According to the OP the installer did the right thing: "He showed several sheets of the tile laid together on the floor before he installed them and asked if the spacing was okay. The spacing was a little uneven, but not a lot so I said it was okay. Now that it's installed, there are some areas with really wide grout lines that stand out a lot that weren't like what he showed me before he installed the tile."

Had the installer provided the tile, it would be on him to make it good. However, the OP provided the tile, which was not purchased from a tile store but from an online discounter that also sells towels.

Should he have told her she wouldn't be happy with the job because of the spacing? Perhaps, but that is telling a client that her tile is no good.

It's one thing to adjust sheets of square tile and another to adjust sheets of lanterns. Had he suggested this, it would have necessitated an upcharge -- again the OP would not have been pleased at all. I can imagine that post.

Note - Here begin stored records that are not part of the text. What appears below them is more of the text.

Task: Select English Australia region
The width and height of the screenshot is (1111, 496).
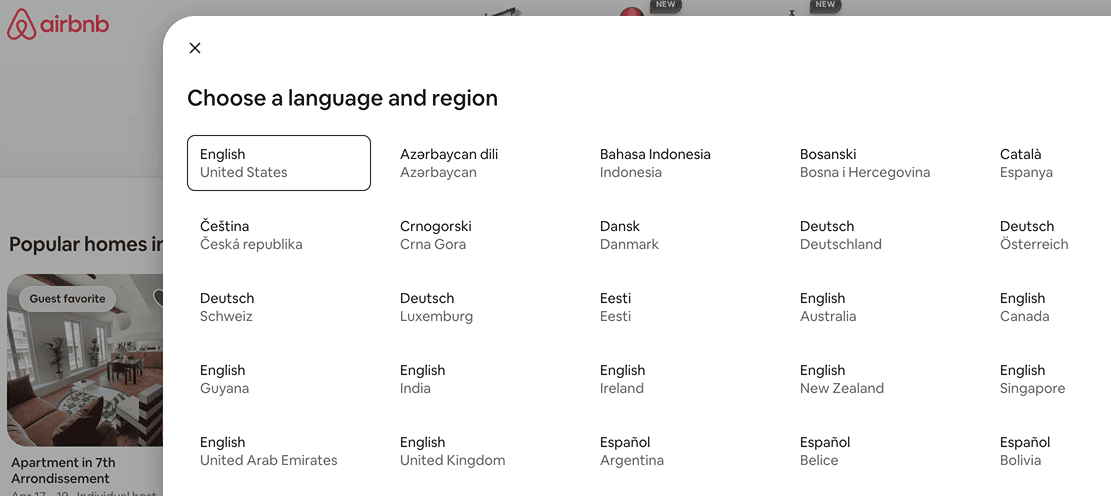Action: click(828, 307)
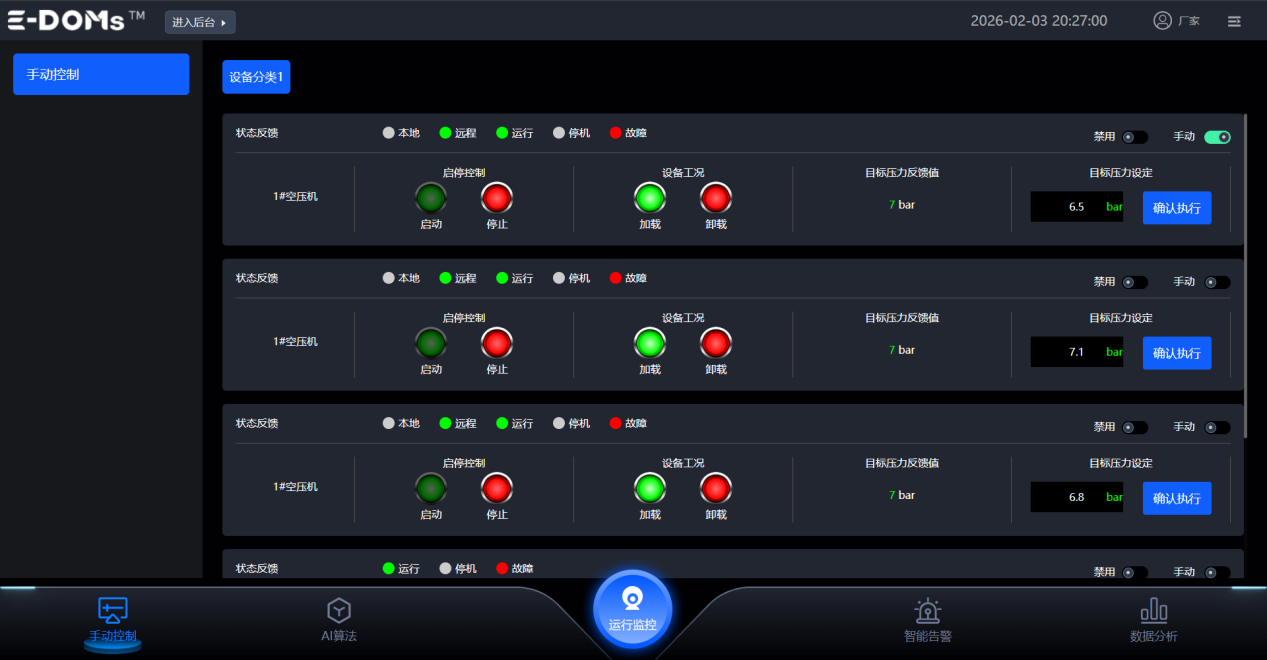Select 手动控制 in the left sidebar

coord(101,75)
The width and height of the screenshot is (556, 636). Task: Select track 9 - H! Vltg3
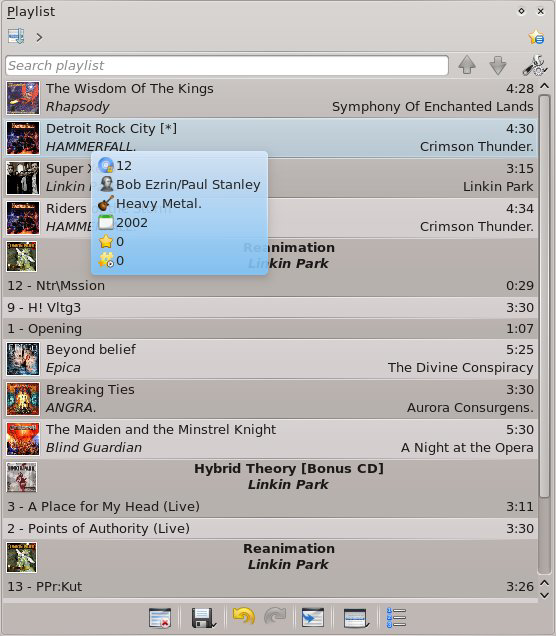[270, 307]
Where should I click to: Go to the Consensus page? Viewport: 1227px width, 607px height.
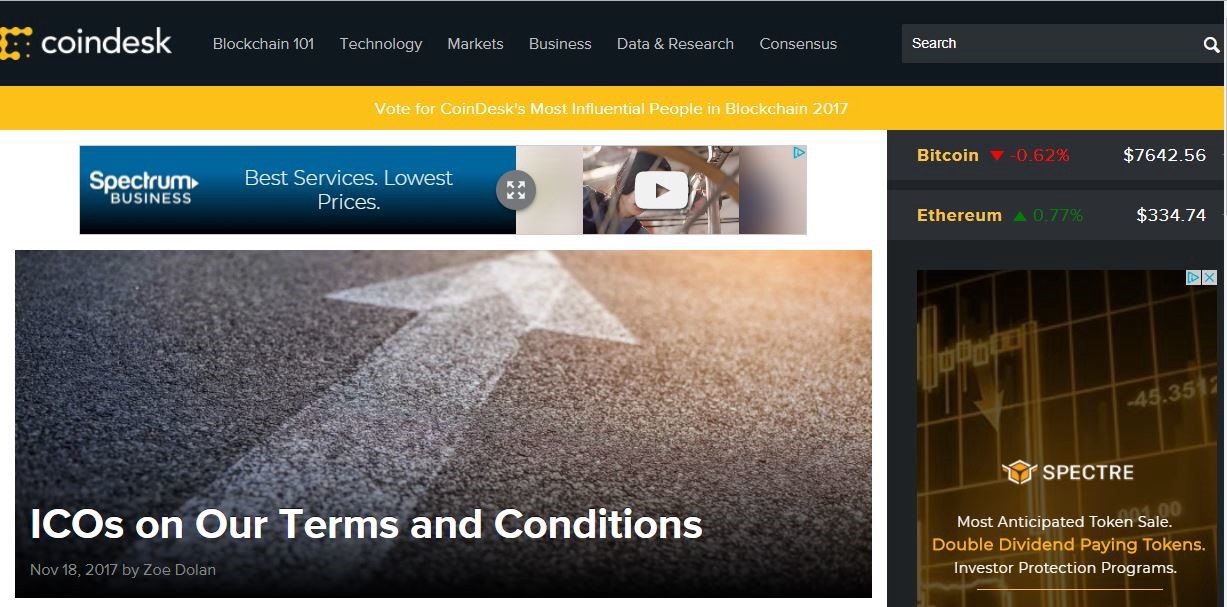tap(798, 44)
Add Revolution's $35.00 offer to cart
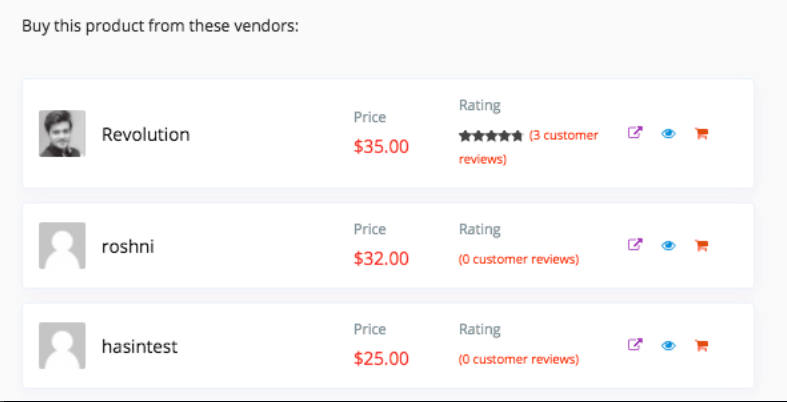This screenshot has width=787, height=402. click(x=701, y=133)
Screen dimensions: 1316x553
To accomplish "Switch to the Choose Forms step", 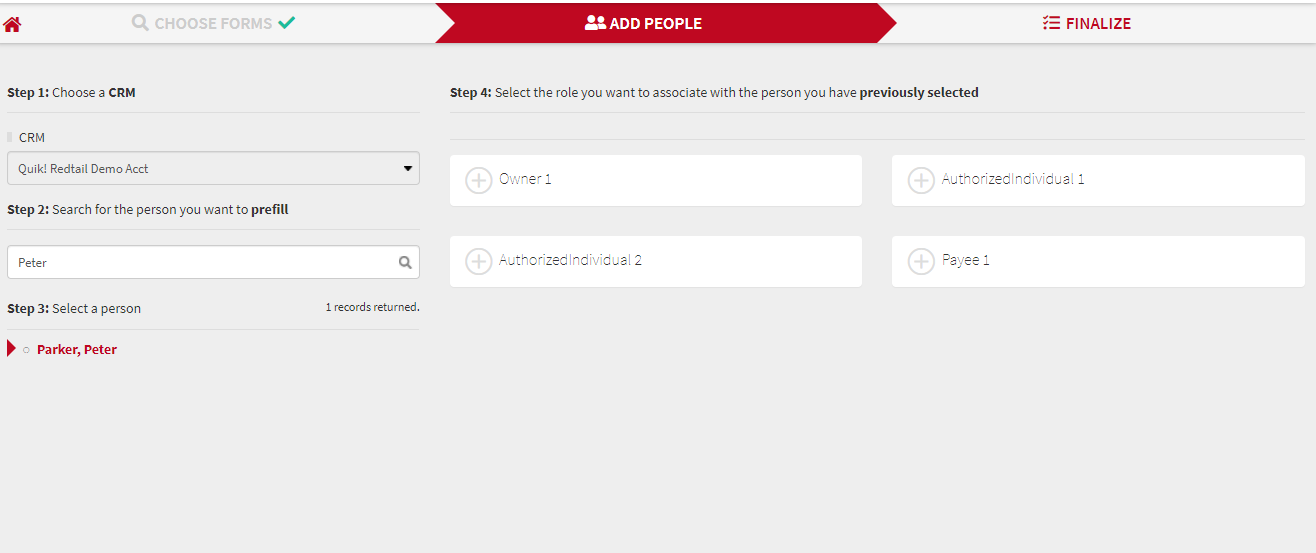I will (214, 23).
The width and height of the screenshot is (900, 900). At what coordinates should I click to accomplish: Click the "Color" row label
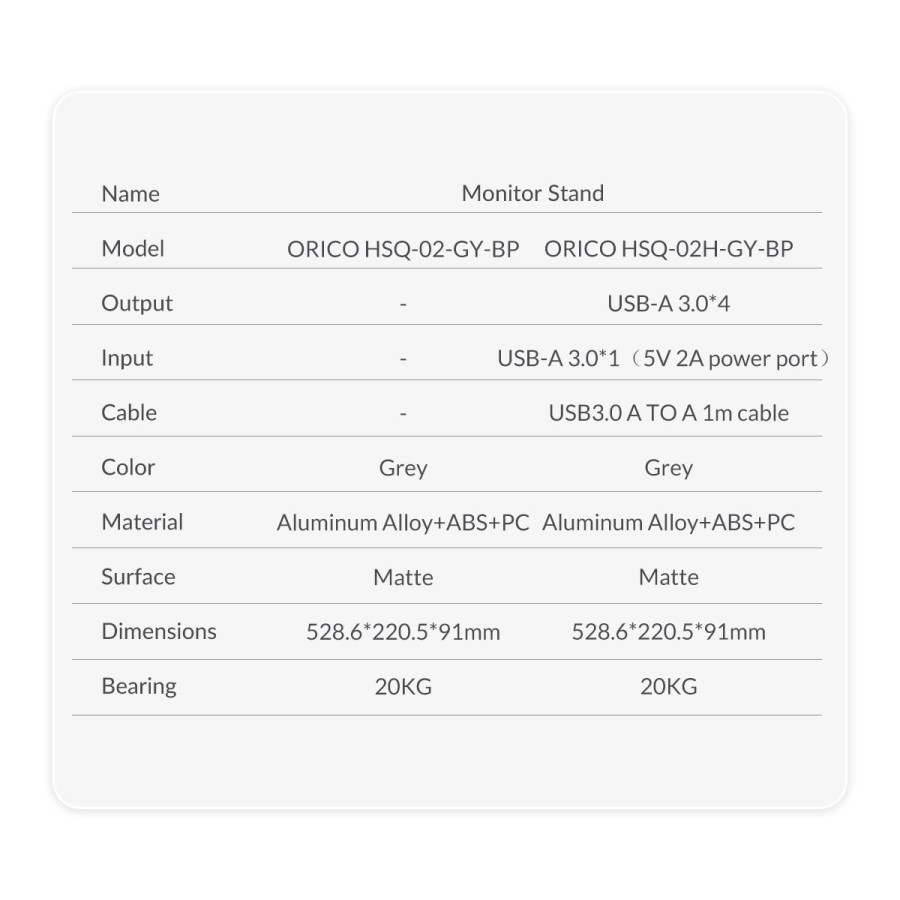[128, 467]
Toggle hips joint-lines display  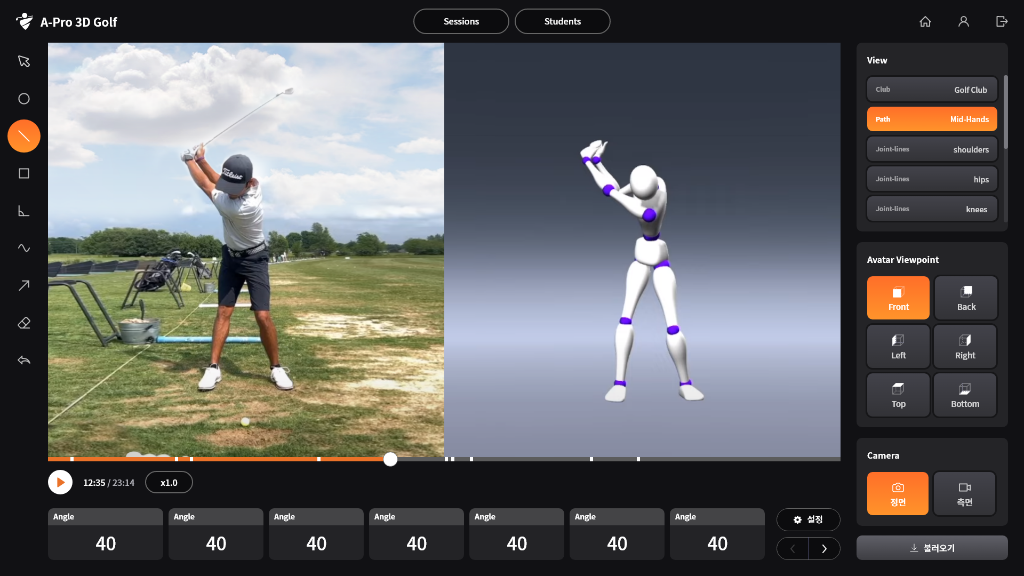tap(932, 180)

Bottom line: she bought the tile, didn't have a lucky purchase, and didn't know to try to return it. He pointed out irregularities -- he could not have seen every one in the boxes. She okayed it. He did the right thing and she could never have anticipated that after it was up some pieces would be so off.

It's a shame because it's a focal point. But it's also a pretty backsplash and most people would not notice. I think it's practical to live with it. Few of us have totally perfect kitchens.

But if it still bothers the OP before everything is completely finished, and it won't break the budget, rip it out and replace it.